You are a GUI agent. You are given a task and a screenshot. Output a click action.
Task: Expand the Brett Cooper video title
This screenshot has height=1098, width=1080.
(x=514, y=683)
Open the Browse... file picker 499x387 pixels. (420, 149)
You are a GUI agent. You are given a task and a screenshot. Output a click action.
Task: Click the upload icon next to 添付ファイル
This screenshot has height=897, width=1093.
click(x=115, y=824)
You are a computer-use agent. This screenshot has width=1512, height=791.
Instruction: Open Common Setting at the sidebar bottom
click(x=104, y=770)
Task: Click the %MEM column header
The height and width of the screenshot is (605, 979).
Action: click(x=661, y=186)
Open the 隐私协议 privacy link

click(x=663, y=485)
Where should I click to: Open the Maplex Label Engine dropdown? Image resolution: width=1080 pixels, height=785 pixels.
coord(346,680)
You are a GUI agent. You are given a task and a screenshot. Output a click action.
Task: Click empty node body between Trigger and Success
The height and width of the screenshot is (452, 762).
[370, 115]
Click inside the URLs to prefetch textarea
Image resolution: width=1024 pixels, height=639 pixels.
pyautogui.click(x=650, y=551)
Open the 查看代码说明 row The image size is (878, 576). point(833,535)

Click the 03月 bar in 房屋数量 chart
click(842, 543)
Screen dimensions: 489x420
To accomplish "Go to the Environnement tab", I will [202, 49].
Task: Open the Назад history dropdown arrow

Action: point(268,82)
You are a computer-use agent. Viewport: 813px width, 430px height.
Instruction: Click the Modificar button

= = =

→ **Work to be completed**
Find "You are a computer-use agent. Viewport: 813px" in the records above. Repeat its line and every later line exactly, through the last one.

→ **Solution for this problem**
You are a computer-use agent. Viewport: 813px width, 430px height.
Instruction: Click the Modificar button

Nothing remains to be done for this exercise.